Entries provided Block Start
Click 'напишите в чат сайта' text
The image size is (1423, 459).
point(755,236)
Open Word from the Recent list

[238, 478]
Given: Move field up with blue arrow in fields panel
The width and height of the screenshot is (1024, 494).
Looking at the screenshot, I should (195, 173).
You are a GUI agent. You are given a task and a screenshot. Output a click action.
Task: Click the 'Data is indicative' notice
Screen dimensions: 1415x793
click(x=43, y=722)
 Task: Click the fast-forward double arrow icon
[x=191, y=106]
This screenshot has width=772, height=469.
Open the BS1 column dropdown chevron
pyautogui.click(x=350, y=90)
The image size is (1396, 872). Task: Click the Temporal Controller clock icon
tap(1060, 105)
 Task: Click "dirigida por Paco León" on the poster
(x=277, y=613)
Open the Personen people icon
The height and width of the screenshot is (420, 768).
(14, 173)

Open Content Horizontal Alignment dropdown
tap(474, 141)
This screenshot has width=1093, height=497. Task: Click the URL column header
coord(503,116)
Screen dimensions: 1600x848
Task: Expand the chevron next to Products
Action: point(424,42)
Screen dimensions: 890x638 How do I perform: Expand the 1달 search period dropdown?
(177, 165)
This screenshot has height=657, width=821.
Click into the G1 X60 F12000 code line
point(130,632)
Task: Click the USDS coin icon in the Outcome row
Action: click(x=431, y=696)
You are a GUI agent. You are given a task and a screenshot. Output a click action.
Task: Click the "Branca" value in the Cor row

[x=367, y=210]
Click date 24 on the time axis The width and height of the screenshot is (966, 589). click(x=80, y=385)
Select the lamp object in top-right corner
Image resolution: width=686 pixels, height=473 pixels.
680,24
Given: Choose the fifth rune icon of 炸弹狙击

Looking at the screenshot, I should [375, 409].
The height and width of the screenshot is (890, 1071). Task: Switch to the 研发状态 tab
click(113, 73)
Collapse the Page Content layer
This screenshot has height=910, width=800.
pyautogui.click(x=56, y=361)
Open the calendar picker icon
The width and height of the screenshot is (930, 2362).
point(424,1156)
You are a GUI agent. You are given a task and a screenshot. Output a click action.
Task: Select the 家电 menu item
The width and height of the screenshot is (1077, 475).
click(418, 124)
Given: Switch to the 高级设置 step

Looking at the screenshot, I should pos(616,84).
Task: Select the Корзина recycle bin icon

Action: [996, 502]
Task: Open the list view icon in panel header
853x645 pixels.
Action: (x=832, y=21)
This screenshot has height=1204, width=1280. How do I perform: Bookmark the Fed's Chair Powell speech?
Entries provided Block End
Print the entries once more, character for character.

Click 'напишите в чат сайта' text
The image size is (1423, 459).
point(755,236)
Open Word from the Recent list

[238, 478]
Given: Move field up with blue arrow in fields panel
The width and height of the screenshot is (1024, 494).
Looking at the screenshot, I should (195, 173).
You are a GUI agent. You are given a task and a screenshot. Output a click action.
Task: Click the 'Data is indicative' notice
Screen dimensions: 1415x793
click(x=43, y=722)
 Task: Click the fast-forward double arrow icon
[x=191, y=106]
This screenshot has width=772, height=469.
Open the BS1 column dropdown chevron
pyautogui.click(x=350, y=90)
The image size is (1396, 872). Task: Click the Temporal Controller clock icon
tap(1060, 105)
 Task: Click "dirigida por Paco León" on the poster
(x=277, y=613)
Open the Personen people icon
The height and width of the screenshot is (420, 768).
(14, 173)

Open Content Horizontal Alignment dropdown
tap(474, 141)
This screenshot has width=1093, height=497. Task: Click the URL column header
coord(503,116)
Screen dimensions: 1600x848
Task: Expand the chevron next to Products
Action: point(424,42)
Screen dimensions: 890x638 How do I perform: Expand the 1달 search period dropdown?
(177, 165)
This screenshot has height=657, width=821.
Click into the G1 X60 F12000 code line
point(130,632)
Task: Click the USDS coin icon in the Outcome row
Action: click(x=431, y=696)
You are a GUI agent. You are given a task and a screenshot. Output a click action.
Task: Click the "Branca" value in the Cor row

[x=367, y=210]
Click date 24 on the time axis The width and height of the screenshot is (966, 589). click(x=80, y=385)
Select the lamp object in top-right corner
Image resolution: width=686 pixels, height=473 pixels.
680,24
Given: Choose the fifth rune icon of 炸弹狙击

Looking at the screenshot, I should [375, 409].
The height and width of the screenshot is (890, 1071). Task: Switch to the 研发状态 tab
click(113, 73)
Collapse the Page Content layer
This screenshot has height=910, width=800.
pyautogui.click(x=56, y=361)
Open the calendar picker icon
The width and height of the screenshot is (930, 2362).
point(424,1156)
You are a GUI agent. You are given a task and a screenshot. Output a click action.
Task: Select the 家电 menu item
The width and height of the screenshot is (1077, 475).
click(418, 124)
Given: Switch to the 高级设置 step

Looking at the screenshot, I should pos(616,84).
Task: Select the Корзина recycle bin icon

Action: [996, 502]
Task: Open the list view icon in panel header
853x645 pixels.
Action: (x=832, y=21)
This screenshot has height=1204, width=1280. How do I perform: Bookmark the Fed's Chair Powell speech?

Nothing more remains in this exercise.